Klara zögerte, sah ihm in die vertrauten Augen.
»Unser Geheimnis!«, schwor Axel.
»Gut. Der Puderzucker ist kein Puderzucker. Jedenfalls nicht nur. In ihrem Zustand wird niemand etwas merken. Es wird ganz natürlich aussehen. Diese Schneeballen sind ihre letzten Schneeballen.«
Klara machte einige schnelle, große Schritte. Sie erreichte die Eingangstür und stieß sie kraftvoll auf. Axel folgte ihr, ließ sich aber sichtlich Zeit. Draußen blies seine Kusine blaue Wolken durch die Nase in die kalte Dezemberluft.
»Was ist das für ein Zeug?«, fragte er vorsichtig.
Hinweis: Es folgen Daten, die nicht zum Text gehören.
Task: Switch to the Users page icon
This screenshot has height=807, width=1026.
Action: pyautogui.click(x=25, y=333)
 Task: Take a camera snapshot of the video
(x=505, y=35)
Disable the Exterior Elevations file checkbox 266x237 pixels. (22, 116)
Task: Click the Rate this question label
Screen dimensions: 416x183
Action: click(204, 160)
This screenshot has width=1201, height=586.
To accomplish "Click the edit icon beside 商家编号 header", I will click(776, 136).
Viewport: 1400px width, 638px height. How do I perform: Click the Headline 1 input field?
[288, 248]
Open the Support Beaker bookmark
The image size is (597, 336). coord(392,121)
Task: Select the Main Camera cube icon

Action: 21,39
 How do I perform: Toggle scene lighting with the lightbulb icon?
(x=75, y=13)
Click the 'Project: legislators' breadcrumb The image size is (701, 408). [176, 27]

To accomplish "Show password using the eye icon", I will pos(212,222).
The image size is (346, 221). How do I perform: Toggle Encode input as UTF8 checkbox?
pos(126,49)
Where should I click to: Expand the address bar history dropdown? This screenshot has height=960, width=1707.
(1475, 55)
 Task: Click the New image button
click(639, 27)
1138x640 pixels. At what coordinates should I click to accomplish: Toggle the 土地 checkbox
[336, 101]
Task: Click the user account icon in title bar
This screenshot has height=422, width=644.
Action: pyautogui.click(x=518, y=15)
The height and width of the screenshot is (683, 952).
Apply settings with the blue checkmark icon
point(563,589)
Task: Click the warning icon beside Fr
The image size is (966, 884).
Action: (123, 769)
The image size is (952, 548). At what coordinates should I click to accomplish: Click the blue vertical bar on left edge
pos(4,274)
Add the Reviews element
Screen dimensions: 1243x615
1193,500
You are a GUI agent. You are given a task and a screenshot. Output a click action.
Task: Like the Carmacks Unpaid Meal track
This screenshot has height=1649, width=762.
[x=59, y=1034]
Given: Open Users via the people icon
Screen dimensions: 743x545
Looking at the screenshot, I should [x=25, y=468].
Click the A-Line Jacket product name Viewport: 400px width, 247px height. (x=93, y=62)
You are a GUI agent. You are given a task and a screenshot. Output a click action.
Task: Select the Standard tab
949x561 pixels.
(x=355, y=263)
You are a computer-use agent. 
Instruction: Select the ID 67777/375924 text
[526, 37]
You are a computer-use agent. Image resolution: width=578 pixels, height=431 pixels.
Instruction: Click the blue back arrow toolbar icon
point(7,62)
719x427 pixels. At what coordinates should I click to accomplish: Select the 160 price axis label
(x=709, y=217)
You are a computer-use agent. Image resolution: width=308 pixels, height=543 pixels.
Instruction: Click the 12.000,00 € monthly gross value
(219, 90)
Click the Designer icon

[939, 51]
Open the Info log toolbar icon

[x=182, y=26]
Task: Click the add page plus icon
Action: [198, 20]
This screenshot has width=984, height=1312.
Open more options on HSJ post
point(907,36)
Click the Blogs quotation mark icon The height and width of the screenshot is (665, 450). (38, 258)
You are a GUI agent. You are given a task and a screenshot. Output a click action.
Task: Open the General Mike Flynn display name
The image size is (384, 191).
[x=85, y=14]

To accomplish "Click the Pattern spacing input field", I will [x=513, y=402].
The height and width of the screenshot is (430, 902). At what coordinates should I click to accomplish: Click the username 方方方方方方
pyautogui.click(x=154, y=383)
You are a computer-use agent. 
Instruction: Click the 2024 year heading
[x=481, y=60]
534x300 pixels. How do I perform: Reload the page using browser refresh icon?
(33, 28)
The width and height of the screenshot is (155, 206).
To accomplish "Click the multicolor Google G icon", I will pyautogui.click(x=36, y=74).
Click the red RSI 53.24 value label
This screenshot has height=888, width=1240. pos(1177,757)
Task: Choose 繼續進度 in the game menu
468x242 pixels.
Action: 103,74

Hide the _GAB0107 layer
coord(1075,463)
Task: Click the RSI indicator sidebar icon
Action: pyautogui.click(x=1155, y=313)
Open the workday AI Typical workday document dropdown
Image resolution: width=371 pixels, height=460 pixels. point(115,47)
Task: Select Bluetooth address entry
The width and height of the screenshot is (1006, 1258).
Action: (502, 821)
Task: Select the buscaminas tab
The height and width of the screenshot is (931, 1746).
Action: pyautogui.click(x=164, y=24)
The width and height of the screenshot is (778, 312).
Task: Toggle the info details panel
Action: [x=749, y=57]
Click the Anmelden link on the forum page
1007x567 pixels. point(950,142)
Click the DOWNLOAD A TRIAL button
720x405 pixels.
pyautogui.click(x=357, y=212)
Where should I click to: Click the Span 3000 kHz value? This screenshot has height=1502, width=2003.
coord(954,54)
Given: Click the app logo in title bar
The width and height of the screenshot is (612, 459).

»Ein gemeines Zeug mit einem unaussprechlich langen Namen. Gehört zu den Benzodiazepinen. Ein weißes, geschmackloses Pulver. Eine Neuentwicklung. Das hat mich überhaupt erst auf die Idee gebracht. Sie schläft ein, und das war’s.«
»Wo hast du es her?«
»Aus dem Schweizer Pharmalabor. Du weißt schon. Die PR-Aktion letztes Jahr, von der ich dir erzählt habe. Es ist mir dort zufällig in die Hände gefallen. Von mir aus nenn es Schicksal.«
Axel senkte seinen Blick und starrte eine Weile auf das Natursteinpflaster. Moos hatte hier und da eine Fuge erobert; ein schwarzer Kaugummi hatte sich mit einem der Steine vereinigt. Bilder und Erinnerungen rasten durch seinen Kopf, Sätze detonierten und verhallten. Als sich Klara eine zweite Zigarette anzündete, hob er seinen Kopf und fragte mit einem verhaltenen Lächeln: »Hast du auch eine für mich?«
»Aber klar. Nimm meine. Seit wann rauchst du wieder?«
»Seit jetzt«, antwortete Axel, zog kräftig daran und blies den Rauch wie seine Kusine durch die Nase in die kalte Luft.